1.Introduction
In contrast to the mainstream(Neoclassical)teaching that the capitalist economy is inherently stable, a representative American Post Keynesian economist Hyman Minsky(1919—1996)proposed the financial instability hypothesis, which means that the financially-dominated capitalist economy is inherently unstable(cf. Minsky 1975,1982,1986).It seems that the credibility of Minsky's hypothesis has been rapidly increasing in recent times, since we experienced the Japanese long term deflationary depression in the 1990s and the 2000s after the bubbly prosperity in the 1980s, the Latin American and Asian currency crises in the 1980s and the 1990s, and the global financial crises in USA and Europe that were initiated by the so called“subprime mortgage crisis”of the US economy in 2008 after the prosperous period of the US economy in the 1990s and the 2000s.It looks as if the world economy in recent 30 years has been faithfully tracing Minsky's scenario of financial instability hypothesis.
In this paper, we shall try to present some formal mathematical models that are inspired by Minsky's idea. This paper is organized as follows.

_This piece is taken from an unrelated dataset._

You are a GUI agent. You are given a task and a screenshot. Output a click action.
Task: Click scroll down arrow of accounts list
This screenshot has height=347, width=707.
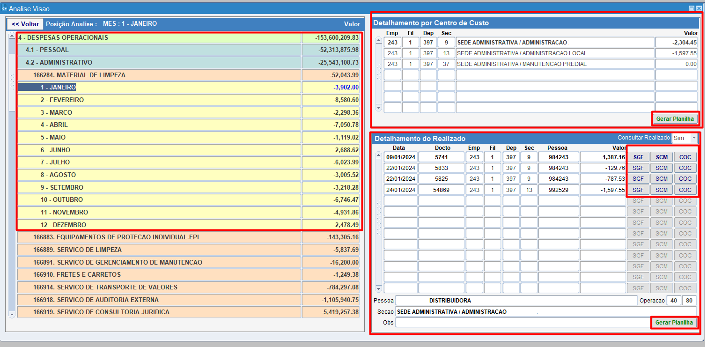pyautogui.click(x=12, y=315)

In section 2, we restate Minsky's financial instability hypothesis by referring to Minsky's own writings.In section 3, we interpret Asada's(2001)very simple fixed price dynamic model that is expressed by a Lotka-Volterra type two-dimensional system of nonlinear differential equations, which can reflect Minsky's perspective of financially-driven business cycle that is called“Minsky cycle”.In section 4, we interpret the extended three-dimensional model by introducing price flexibility following Asada's(2004)procedure, and show that the increase of price flexibility tends to destabilize rather than stabilize the macroeconomic system in this model contrary to the teaching of the mainstream macroeconomics.

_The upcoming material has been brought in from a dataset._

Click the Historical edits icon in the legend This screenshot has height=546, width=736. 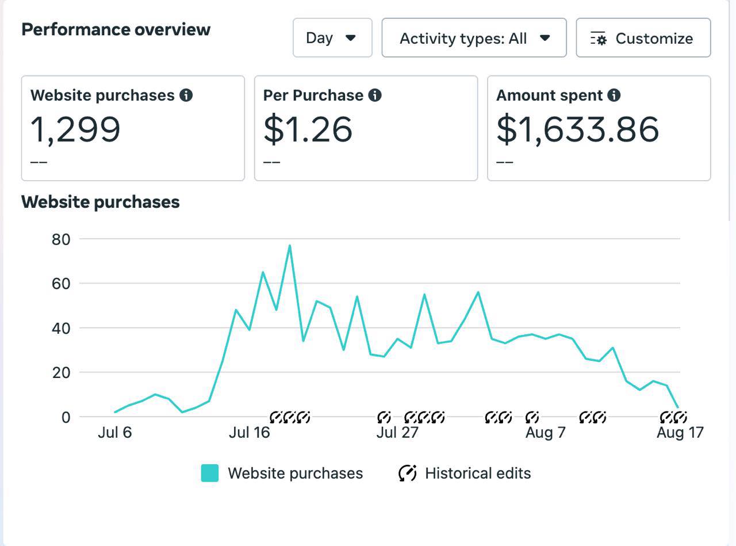click(408, 473)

Minsky's financial instability hypothesis means that the financially-driven capitalist economy is inherently unstable. But, according to Minsky(1986), the stability/instability of the system is by no means independent of the macroeconomic policies of the government and the central bank.That is to say, the appropriate policy mix of the fiscal and monetary policies by the government and the central bank can contribute to“stabilize an unstable economy”if we quote from the title of Minsky's(1986)book.In sections 5 and 6, we present the further extended higher dimensional models that can study the effects of monetary and fiscal stabilization policies analytically.These models are designed to study theoretically what kind of policy mix is appropriate or inappropriate from the point of view of macroeconomic stabilization.We also argue that the analytical conclusions that are derived from these models are quite consistent with the experience of the Japanese economy under the serious deflationary depression in the 1990s and the 2000s, which is called the“lost twenty years”.Section 7 is devoted to some concluding remarks.